Assessment for Learning
21st Century Skills: Moving Children Forward
Strategies for Student Success
Strategy 2: Engineering effective classroom discussions, tasks and activities that elicit evidence of learning.
Strategy 3: Providing feedback that moves learners forward.
Strategy 4: Activating students as learning resources for one another.
Strategy 5: Activating students as owners of their own learning.
The "why" behind the "what"
WHAT: Assessment is the measurement of what students are learning. Students' achievement is defined by how well they have mastered certain target skills. Assessments provide educators with both objective and subjective data in order to ascertain student progress and skill mastery.
WHY: Information from assessments helps teachers determine which instructional approaches are best for certain students, what their students may already know about a given topic, and what subjects needs to be retaught.
Formative & Summative
Formative: Given throughout the learning process, formative assessments seek to determine how students are progressing through a certain learning goal.

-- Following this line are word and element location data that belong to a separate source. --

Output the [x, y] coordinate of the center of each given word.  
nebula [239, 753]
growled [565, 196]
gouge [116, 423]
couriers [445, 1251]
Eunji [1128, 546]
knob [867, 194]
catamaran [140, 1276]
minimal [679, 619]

This kind of assessment should be used to guide your instruction; poor performance on tested material provides educators the opportunity to review the material and adjust teaching methods.
Putting it all together
- Formative assessments can be informal and used as checkpoints throughout the instructional process. Either through the use or oral questioning or informal quizzes, formative assessments can be useful throughout the unit.
- If the teacher administered a pretest at the beginning of the unit, a summative assessment provides insight into whether the teaching methods were effective. If little progress has been made, the teacher can modify their methods in moving forward to new material.